Si vous courez ou randonnez par ces températures, le risque est réel : on a détaillé comment adapter ses sorties dans notre guide pour s'entraîner par forte chaleur.

L'éviter avant qu'il n'arrive

Le meilleur coup de chaleur, c'est celui qu'on ne fait pas. Les bases tiennent en quelques gestes : boire régulièrement sans attendre la soif (sans tomber dans l'excès inverse — on explique pourquoi trop boire est aussi un piège), garder son logement au frais en fermant volets et fenêtres aux heures chaudes, éviter l'effort entre 11 h et 18 h, et soigner ses nuits, car mal dormir pendant la canicule fragilise encore plus le lendemain.

Pensez aussi à prendre des nouvelles des plus fragiles — un voisin âgé, un proche seul. Un appel ou une visite suffit souvent à repérer un début de coup de chaleur avant qu'il ne dégénère.

En cas de doute, ne jouez pas au médecin : un coup de chaleur soupçonné, c'est le 15. Mieux vaut un appel pour rien qu'un secours appelé trop tard.

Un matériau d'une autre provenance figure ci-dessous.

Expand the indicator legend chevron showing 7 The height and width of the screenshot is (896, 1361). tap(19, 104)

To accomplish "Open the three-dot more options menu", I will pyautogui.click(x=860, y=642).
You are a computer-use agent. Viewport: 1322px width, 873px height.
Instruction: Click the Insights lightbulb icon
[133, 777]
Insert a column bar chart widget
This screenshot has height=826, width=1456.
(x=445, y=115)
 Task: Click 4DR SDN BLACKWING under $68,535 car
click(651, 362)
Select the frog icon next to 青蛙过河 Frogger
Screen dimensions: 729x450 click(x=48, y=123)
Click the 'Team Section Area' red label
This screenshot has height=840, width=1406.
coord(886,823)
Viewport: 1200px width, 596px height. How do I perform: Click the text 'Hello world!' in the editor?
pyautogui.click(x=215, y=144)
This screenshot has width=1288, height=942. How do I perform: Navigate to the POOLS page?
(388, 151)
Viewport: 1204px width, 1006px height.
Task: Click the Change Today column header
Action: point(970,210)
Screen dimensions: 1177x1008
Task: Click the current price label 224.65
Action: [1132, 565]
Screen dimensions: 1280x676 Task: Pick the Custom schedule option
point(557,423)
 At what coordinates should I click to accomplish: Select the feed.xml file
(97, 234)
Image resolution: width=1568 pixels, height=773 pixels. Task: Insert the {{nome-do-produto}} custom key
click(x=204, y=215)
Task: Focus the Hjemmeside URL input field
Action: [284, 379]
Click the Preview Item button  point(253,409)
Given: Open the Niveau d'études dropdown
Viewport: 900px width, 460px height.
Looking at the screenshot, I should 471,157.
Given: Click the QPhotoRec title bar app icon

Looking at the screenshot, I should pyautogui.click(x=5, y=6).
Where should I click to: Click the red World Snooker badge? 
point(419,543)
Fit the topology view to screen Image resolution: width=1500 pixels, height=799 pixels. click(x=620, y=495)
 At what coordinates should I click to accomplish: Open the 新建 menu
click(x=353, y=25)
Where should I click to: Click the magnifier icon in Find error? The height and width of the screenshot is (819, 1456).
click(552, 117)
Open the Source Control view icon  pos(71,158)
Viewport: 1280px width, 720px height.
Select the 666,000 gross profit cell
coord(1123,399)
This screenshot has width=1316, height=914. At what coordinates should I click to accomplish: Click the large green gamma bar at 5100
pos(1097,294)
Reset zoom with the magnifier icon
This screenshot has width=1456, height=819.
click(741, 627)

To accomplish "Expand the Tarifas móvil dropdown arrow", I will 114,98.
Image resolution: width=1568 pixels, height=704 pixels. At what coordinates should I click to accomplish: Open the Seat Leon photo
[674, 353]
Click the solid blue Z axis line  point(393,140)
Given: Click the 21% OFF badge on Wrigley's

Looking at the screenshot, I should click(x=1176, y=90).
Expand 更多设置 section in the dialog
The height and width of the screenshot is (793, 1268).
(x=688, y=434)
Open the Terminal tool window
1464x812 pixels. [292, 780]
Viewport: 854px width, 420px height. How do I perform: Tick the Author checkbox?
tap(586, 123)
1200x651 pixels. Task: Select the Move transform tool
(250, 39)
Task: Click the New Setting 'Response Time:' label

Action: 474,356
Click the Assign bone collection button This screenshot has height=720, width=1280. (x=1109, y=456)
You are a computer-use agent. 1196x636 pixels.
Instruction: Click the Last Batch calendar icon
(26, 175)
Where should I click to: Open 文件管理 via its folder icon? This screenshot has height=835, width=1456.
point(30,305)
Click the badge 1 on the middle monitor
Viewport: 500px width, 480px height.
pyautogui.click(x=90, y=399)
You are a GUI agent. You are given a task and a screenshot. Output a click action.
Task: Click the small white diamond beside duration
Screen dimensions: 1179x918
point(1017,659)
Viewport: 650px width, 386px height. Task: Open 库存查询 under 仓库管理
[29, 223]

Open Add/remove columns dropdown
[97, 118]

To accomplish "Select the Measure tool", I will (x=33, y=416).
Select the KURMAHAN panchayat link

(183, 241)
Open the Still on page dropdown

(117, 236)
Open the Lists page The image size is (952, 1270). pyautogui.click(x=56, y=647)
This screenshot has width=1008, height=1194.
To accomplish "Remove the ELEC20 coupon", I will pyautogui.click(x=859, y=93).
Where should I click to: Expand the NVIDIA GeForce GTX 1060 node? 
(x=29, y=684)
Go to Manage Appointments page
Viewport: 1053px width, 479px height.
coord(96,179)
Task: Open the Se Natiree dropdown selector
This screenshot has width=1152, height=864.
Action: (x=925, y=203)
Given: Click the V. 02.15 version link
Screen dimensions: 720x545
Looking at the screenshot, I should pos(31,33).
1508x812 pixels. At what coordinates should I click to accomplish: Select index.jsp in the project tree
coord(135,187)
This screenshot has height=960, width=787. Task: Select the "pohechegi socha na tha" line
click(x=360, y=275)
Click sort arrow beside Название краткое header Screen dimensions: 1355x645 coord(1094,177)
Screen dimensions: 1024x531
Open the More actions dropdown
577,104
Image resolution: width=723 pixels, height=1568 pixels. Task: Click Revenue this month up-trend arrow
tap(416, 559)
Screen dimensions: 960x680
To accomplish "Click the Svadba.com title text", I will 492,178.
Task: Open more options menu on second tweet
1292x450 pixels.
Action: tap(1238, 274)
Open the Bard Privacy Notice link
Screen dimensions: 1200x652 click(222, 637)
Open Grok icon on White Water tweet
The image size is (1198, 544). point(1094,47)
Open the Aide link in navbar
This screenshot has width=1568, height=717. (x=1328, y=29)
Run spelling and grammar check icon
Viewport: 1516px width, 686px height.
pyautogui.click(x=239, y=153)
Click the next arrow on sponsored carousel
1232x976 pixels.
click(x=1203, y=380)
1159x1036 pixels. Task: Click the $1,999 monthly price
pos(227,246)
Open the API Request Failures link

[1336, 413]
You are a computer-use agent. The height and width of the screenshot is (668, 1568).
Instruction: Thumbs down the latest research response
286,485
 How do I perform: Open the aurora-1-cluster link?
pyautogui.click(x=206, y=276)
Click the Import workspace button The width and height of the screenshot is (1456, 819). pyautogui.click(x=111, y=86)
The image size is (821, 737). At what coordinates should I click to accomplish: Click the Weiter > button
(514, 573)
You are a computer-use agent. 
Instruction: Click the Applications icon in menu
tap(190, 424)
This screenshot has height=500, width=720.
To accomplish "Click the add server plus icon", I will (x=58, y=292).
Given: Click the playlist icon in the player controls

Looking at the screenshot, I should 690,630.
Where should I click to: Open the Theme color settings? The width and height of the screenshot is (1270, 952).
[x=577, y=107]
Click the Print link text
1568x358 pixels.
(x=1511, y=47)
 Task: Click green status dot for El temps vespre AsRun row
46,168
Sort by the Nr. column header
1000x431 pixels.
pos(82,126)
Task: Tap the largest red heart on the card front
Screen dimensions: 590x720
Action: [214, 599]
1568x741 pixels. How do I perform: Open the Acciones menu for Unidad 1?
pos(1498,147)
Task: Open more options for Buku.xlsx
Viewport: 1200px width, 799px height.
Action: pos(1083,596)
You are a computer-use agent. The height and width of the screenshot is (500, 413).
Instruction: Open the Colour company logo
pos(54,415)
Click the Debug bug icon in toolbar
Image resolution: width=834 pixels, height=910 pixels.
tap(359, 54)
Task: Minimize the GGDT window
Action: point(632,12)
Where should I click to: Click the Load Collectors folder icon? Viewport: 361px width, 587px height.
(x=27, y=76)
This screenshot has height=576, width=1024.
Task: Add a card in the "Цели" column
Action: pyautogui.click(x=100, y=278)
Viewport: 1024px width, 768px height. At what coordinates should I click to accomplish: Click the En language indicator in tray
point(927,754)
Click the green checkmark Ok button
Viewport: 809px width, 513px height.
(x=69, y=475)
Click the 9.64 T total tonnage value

Pour des conseils adaptés à votre situation, le ministère de la Santé a réactivé Canicule info service au 0800 06 66 66 (appel gratuit, 9 h-19 h). Et pour les repères officiels, voyez les pages de l'Assurance Maladie, du gouvernement et de la Croix-Rouge française. Cet article donne des repères ; il ne remplace pas l'avis d'un professionnel de santé.